Among patients with cancer breast triple X circulates the name of a small German clinic, near the Black Forest, the Hallwang clinic. Experimental treatments are provided there at full price. Patients have sold their homes to gain access, others are launching jackpots on the Internet. Invoices can easily reach five zeros.
Philippe Amiel, vice-president of the Ethics and Cancer Committee, observes: “We were seized by several oncologists. It’s not a clinic that sells weird treatments, it’s more complicated. They provide access to inaccessible immunotherapies, but in appalling financial conditions for patients. “
The Committee will soon issue an opinion on the use of “Hallwang-type” clinics. If we do not know the details, he asks the questions of the cost and the lack of evaluation of treatments, the clinic evolving on the sidelines of clinical studies. The site of the establishment, that doesn’t just treat breast cancer, is full of positive testimonials.
“The problem is opacity”
Some patients for whom immunology treatments seem to have been effective were then able to benefit from them in France, on a “compassionate” basis. 1 (in the medical sense of the term and therefore free). Finally, some of these treatments. To the known immunotherapy products (but often used outside the current indications), the clinic adds a more mysterious “homemade” vaccine therapy, with injections to be repeated every three or six months. The concept of combining immunotherapy and vaccine is not entirely exotic. But there is no convincing clinical trial in the scientific literature. If Hallwang succeeds in therapeutic advances, not sharing them is at least an ethical fault.

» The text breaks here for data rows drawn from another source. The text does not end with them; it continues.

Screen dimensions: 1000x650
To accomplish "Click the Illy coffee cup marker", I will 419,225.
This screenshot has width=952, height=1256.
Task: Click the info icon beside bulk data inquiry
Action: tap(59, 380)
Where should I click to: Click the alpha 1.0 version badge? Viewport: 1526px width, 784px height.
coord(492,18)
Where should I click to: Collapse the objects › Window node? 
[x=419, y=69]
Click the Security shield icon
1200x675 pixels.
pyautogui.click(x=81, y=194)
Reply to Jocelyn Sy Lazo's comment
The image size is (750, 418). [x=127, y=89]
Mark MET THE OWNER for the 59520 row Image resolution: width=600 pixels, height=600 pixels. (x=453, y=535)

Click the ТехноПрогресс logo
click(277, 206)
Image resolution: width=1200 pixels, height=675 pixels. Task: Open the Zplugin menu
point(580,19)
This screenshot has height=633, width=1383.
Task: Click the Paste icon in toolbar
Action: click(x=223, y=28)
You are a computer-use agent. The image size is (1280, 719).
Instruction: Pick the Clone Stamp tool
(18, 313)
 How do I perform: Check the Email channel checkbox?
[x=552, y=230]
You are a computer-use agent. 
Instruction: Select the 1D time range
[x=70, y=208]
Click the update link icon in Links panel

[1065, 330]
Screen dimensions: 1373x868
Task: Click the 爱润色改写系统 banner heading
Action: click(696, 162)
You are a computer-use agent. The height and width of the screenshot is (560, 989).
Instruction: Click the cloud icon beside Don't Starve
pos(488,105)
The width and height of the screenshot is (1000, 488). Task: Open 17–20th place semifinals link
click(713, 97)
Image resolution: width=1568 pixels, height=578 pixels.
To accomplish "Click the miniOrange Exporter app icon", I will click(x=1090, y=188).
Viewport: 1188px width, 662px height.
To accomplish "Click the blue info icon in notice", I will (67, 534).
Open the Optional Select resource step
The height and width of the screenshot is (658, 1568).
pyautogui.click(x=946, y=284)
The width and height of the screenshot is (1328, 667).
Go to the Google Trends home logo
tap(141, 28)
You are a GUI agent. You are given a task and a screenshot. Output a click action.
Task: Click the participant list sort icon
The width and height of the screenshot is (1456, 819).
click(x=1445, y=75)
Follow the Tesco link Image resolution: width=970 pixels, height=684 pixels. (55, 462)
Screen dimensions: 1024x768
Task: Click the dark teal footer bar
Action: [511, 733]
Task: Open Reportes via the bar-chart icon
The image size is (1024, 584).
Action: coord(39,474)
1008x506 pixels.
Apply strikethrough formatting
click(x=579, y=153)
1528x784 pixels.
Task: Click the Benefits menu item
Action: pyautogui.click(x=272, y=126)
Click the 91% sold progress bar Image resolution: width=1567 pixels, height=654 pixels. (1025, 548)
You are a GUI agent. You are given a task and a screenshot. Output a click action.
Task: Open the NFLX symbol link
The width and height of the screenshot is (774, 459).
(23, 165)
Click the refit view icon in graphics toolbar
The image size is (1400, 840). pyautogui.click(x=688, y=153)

“Research is groping to find solutions for these often young women, but the problem with this clinic is opacity, estimates Prof. Mahasti Saghatchian, head of the oncology department at the American Hospital in Paris. Immunotherapy is not clearly reimbursed for these cancers. Faced with this, these women turn to Hallwang, who presents immunotherapy as a Grail. What it is not quite or in any case not for everyone. “
Some convinced scientists
Karine (she prefers not to mention her name), one of these patients whose cancer is controlled, is pragmatic: “We sign a discharge and we have access to drugs that we could not have obtained because we are not in the nails of a clinical trial. ” She herself had been excluded from a promising trial in France, because of heart problems. “All I was offered then was chemo until I died. “
Professor Claude Malvy, an eminent biochemist, is one of the few scientific voices convinced by the Hallwang protocols. His wife is still alive five years after the discovery of metastasized uterine cancer. He says he has counted “Four remissions” unexpected among French patients but also “ from sometimes rapid deaths ”, because, he recognizes, “We know that immuno does not work for everyone. “ His wife is receiving immunotherapy treatment in France. She returns to Hallwang every six months for a peptide vaccine shot “Personalized”.
The minimum of control
A clinic like Hallwang (there are others in Germany) could not exist in France. The more flexible legislation across the Rhine, the disconnection of the establishment from the conventional health system (it mainly welcomes foreigners) means that this for-profit clinic operates with the minimum of control.
Where do his conventional medicines come from or not? Why is it not participating in research advances? To our questions and to the request for an interview with its main oncologist, the Hallwang Clinic returned a long letter of refusal, extolling unlimited access to the most cutting-edge therapies and its legal actions against articles it deems defamatory.
1 Compassionate access to treatment is aimed at two distinct cases which have in common the fact that it concerns a medicinal product making it possible to treat patients suffering from diseases without appropriate treatment, in a given therapeutic indication without it being intended to obtain a marketing authorization in France.